Data records Block Start

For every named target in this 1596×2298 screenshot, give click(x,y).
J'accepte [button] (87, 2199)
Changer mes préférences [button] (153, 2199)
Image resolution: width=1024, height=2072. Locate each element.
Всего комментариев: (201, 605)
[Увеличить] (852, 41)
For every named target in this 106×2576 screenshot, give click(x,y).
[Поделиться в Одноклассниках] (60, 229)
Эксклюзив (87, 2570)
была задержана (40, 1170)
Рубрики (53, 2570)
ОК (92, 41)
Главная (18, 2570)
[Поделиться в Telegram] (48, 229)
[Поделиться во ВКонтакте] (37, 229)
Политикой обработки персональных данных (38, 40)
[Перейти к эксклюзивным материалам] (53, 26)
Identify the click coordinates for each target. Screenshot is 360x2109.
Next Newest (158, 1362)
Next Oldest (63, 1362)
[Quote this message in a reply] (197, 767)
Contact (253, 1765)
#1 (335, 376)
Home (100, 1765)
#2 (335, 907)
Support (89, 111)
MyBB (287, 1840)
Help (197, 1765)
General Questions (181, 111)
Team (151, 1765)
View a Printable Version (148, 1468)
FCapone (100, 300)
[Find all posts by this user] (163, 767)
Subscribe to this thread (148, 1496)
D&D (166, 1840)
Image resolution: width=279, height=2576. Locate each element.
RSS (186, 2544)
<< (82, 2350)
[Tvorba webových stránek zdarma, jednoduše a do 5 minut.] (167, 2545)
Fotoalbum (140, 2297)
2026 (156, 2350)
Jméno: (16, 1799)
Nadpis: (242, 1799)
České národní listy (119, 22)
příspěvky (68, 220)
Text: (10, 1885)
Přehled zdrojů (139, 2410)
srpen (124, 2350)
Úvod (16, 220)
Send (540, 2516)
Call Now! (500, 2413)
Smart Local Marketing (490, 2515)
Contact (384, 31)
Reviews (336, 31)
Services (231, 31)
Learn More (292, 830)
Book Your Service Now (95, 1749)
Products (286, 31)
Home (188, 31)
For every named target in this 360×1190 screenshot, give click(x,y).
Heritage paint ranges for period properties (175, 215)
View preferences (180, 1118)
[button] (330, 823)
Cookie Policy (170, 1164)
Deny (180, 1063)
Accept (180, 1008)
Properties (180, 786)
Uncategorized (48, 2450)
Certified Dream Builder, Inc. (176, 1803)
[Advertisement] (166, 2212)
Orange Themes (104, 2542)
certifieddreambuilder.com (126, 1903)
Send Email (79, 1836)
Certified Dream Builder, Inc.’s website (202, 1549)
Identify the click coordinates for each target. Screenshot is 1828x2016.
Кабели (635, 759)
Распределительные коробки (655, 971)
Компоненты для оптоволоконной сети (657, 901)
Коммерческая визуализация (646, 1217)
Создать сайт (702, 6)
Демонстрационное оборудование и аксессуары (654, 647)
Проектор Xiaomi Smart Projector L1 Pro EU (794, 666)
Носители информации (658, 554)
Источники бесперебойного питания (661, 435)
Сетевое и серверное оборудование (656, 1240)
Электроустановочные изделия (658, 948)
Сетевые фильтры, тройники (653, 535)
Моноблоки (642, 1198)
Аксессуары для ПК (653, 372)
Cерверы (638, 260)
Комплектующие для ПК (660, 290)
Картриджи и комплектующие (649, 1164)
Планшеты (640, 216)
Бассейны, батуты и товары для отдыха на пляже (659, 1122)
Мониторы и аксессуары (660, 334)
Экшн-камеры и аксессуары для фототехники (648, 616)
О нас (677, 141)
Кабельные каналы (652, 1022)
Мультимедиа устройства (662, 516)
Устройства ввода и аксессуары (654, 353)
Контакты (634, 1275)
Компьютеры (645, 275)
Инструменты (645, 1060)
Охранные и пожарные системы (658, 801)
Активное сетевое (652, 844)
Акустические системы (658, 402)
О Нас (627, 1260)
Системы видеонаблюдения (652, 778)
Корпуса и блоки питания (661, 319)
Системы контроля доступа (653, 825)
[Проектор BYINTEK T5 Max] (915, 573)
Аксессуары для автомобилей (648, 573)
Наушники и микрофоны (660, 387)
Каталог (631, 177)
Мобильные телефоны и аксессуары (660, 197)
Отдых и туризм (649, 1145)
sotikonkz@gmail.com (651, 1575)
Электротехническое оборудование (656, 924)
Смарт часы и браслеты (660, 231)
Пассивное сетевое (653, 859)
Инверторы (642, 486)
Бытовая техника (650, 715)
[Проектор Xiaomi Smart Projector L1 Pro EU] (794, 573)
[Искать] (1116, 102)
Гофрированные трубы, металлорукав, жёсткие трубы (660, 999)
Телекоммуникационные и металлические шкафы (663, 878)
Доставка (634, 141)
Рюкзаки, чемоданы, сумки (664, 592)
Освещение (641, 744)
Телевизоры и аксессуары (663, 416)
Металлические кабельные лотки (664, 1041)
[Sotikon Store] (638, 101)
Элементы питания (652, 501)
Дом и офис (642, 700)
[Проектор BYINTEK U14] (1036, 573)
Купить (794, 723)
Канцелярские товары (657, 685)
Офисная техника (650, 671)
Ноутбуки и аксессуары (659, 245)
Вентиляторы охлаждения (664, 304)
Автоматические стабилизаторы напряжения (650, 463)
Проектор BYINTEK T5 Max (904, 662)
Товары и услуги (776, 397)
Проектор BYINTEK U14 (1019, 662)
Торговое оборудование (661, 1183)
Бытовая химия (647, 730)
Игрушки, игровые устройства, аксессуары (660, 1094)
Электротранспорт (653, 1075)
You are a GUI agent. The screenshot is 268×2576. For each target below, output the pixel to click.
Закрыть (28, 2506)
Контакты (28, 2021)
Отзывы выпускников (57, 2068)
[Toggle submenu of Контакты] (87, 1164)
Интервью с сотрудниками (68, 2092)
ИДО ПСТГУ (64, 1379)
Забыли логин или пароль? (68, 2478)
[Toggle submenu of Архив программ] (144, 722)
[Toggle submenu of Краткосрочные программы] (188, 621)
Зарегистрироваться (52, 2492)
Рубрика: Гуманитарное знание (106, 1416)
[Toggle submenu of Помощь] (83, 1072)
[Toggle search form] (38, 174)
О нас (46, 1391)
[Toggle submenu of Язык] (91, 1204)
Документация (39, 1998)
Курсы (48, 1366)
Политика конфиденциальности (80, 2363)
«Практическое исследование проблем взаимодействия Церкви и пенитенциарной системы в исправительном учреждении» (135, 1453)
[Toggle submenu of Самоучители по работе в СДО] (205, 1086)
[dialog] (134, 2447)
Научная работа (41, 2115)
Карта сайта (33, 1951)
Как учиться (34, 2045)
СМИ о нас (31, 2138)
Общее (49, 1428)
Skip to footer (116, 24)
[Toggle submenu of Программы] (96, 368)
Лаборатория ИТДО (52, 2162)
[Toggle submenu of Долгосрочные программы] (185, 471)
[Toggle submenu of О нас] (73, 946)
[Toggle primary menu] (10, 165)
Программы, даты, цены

Data records Block End

→ **Directions for this task**: From the first line of the data above through the line containing "Эксклюзив (87, 2570)", repeat each line exactly, and add nothing.

→ **Expected answer**:
For every named target in this 1596×2298 screenshot, give click(x,y).
J'accepte [button] (87, 2199)
Changer mes préférences [button] (153, 2199)
Image resolution: width=1024, height=2072. Locate each element.
Всего комментариев: (201, 605)
[Увеличить] (852, 41)
For every named target in this 106×2576 screenshot, give click(x,y).
[Поделиться в Одноклассниках] (60, 229)
Эксклюзив (87, 2570)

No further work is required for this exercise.